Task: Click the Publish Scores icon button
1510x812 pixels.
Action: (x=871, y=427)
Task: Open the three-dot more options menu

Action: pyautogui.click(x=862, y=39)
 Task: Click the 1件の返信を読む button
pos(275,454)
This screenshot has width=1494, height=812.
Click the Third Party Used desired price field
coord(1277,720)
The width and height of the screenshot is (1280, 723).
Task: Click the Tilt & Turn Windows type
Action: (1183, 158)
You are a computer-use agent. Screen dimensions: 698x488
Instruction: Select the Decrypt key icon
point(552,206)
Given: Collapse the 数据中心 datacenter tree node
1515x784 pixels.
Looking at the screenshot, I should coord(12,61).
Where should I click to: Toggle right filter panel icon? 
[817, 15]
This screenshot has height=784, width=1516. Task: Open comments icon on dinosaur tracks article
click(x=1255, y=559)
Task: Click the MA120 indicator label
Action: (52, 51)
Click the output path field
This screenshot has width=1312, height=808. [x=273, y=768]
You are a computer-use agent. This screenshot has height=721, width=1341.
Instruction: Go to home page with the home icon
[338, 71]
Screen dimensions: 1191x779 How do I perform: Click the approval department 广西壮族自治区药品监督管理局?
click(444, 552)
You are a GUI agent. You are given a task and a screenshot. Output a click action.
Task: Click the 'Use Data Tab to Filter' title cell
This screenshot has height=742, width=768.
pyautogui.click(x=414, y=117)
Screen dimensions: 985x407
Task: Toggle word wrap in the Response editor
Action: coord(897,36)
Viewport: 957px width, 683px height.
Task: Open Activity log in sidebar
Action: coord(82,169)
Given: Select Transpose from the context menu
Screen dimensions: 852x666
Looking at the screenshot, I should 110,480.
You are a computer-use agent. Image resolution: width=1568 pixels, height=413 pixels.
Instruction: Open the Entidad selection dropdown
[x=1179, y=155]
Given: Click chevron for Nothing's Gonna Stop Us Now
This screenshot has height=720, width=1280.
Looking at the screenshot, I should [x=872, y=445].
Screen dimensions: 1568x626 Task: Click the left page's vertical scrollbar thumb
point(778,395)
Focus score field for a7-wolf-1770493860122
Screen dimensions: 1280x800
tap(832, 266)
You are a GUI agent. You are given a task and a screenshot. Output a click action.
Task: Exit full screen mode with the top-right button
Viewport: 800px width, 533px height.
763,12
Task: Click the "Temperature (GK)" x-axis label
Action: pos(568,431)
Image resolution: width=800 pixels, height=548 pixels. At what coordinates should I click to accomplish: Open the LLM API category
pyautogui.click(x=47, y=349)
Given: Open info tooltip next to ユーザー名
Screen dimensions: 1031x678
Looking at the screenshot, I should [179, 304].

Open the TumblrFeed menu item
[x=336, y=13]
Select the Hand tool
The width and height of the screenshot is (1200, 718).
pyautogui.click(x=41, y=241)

━━━━━━━━━━━━━━━━━━━━

*EXERCISE GOAL*.
Reproduce all of the data above line for line, without changing anything.

*RESPONSE FOR THIS EXERCISE*.
Task: Click the Publish Scores icon button
1510x812 pixels.
Action: (x=871, y=427)
Task: Open the three-dot more options menu

Action: pyautogui.click(x=862, y=39)
 Task: Click the 1件の返信を読む button
pos(275,454)
This screenshot has width=1494, height=812.
Click the Third Party Used desired price field
coord(1277,720)
The width and height of the screenshot is (1280, 723).
Task: Click the Tilt & Turn Windows type
Action: (1183, 158)
You are a computer-use agent. Screen dimensions: 698x488
Instruction: Select the Decrypt key icon
point(552,206)
Given: Collapse the 数据中心 datacenter tree node
1515x784 pixels.
Looking at the screenshot, I should coord(12,61).
Where should I click to: Toggle right filter panel icon? 
[817, 15]
This screenshot has height=784, width=1516. Task: Open comments icon on dinosaur tracks article
click(x=1255, y=559)
Task: Click the MA120 indicator label
Action: (52, 51)
Click the output path field
This screenshot has width=1312, height=808. [x=273, y=768]
You are a computer-use agent. This screenshot has height=721, width=1341.
Instruction: Go to home page with the home icon
[338, 71]
Screen dimensions: 1191x779 How do I perform: Click the approval department 广西壮族自治区药品监督管理局?
click(444, 552)
You are a GUI agent. You are given a task and a screenshot. Output a click action.
Task: Click the 'Use Data Tab to Filter' title cell
This screenshot has height=742, width=768.
pyautogui.click(x=414, y=117)
Screen dimensions: 985x407
Task: Toggle word wrap in the Response editor
Action: coord(897,36)
Viewport: 957px width, 683px height.
Task: Open Activity log in sidebar
Action: coord(82,169)
Given: Select Transpose from the context menu
Screen dimensions: 852x666
Looking at the screenshot, I should 110,480.
You are a computer-use agent. Image resolution: width=1568 pixels, height=413 pixels.
Instruction: Open the Entidad selection dropdown
[x=1179, y=155]
Given: Click chevron for Nothing's Gonna Stop Us Now
This screenshot has height=720, width=1280.
Looking at the screenshot, I should [x=872, y=445].
Screen dimensions: 1568x626 Task: Click the left page's vertical scrollbar thumb
point(778,395)
Focus score field for a7-wolf-1770493860122
Screen dimensions: 1280x800
tap(832, 266)
You are a GUI agent. You are given a task and a screenshot. Output a click action.
Task: Exit full screen mode with the top-right button
Viewport: 800px width, 533px height.
763,12
Task: Click the "Temperature (GK)" x-axis label
Action: pos(568,431)
Image resolution: width=800 pixels, height=548 pixels. At what coordinates should I click to accomplish: Open the LLM API category
pyautogui.click(x=47, y=349)
Given: Open info tooltip next to ユーザー名
Screen dimensions: 1031x678
Looking at the screenshot, I should [179, 304].

Open the TumblrFeed menu item
[x=336, y=13]
Select the Hand tool
The width and height of the screenshot is (1200, 718).
pyautogui.click(x=41, y=241)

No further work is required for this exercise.